** Consigne 1 **
Répondez d'après l'extrait à lire :
(a) Quel ouvrage de H.U. Gumbrecht y est cité ?
(b) Entre quelles deux cultures Ghosting est-il le lieu de rencontre ?
(c) Quelles deux choses se rencontrent naturellement « en ce lieu » ?
** Consigne 2 **
Relevez dans l'extrait à lire toutes les phrases qui se terminent par un point d'interrogation.
** Consigne 3 **
Réécrivez sous forme de liste le paragraphe de l'extrait à lire qui commence par « Présentification de la présence matérielle », en gardant ses faits principaux.

** Extrait à lire **
((

On conservera probablement ce « message photocopié », mais sera-t-il autre chose qu’un souvenir ? Et de quelle sorte ? A quelle source suis-je construit ? Comment inventer ma propre tradition ? N’est-elle pas autre chose que ma seule mémoire, charnelle, mortelle, et par conséquent vouée à l’extinction ?
Présence. La présence est « la recherche d’une forme de résistance au relativisme intellectuel qui découle de la culture de l’interprétation » nous dit H.U. Gumbrecht (Eloge de la présence). Par extension, Ghosting est le lieu de rencontre entre « une culture de la présence et une culture de la signification ».
Présentification de la présence matérielle et matérialisée du présent. C’est pourquoi en ce lieu se rencontrent naturellement la lumière de Goethe et la parole du Prophète. Deux formes relatives d’universalité. L’une à l’orée de la mort du poète, Goethe, l’autre, au seuil de la vérité circulaire, façon Derviche tondo du Prophète. Il y est question d’esthétique et d’amour : Dieu est beau, il aime la beauté.

))

** Données enregistrées **
((

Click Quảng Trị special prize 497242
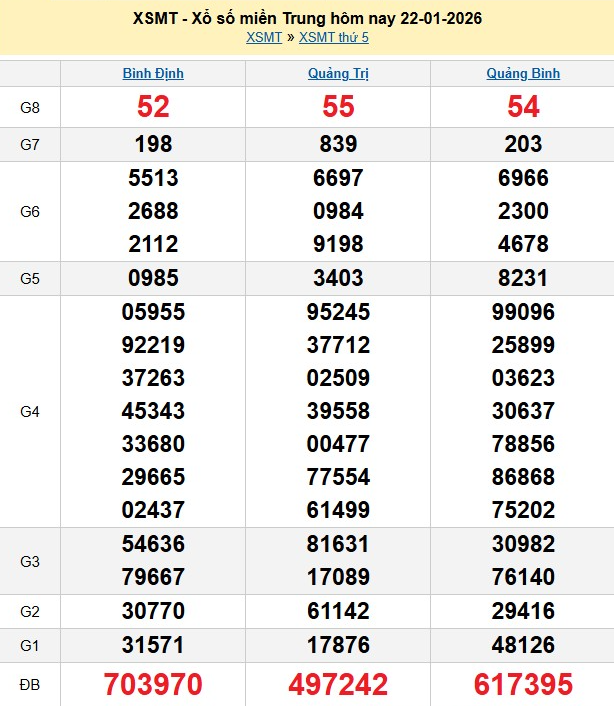 (338, 684)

))

** Réponse 1 **
(a) Eloge de la présence.
(b) Entre « une culture de la présence et une culture de la signification ».
(c) La lumière de Goethe et la parole du Prophète.

** Réponse 2 **
- On conservera probablement ce « message photocopié », mais sera-t-il autre chose qu'un souvenir ?
- Et de quelle sorte ?
- A quelle source suis-je construit ?
- Comment inventer ma propre tradition ?
- N'est-elle pas autre chose que ma seule mémoire, charnelle, mortelle, et par conséquent vouée à l'extinction ?

** Réponse 3 **
- Ce lieu présentifie la présence matérielle et matérialisée du présent.
- La lumière de Goethe et la parole du Prophète s'y rencontrent : ce sont deux formes relatives d'universalité.
- L'une se situe à l'orée de la mort du poète, Goethe, l'autre au seuil de la vérité circulaire, façon Derviche tondo du Prophète.
- Il y est question d'esthétique et d'amour : Dieu est beau, il aime la beauté.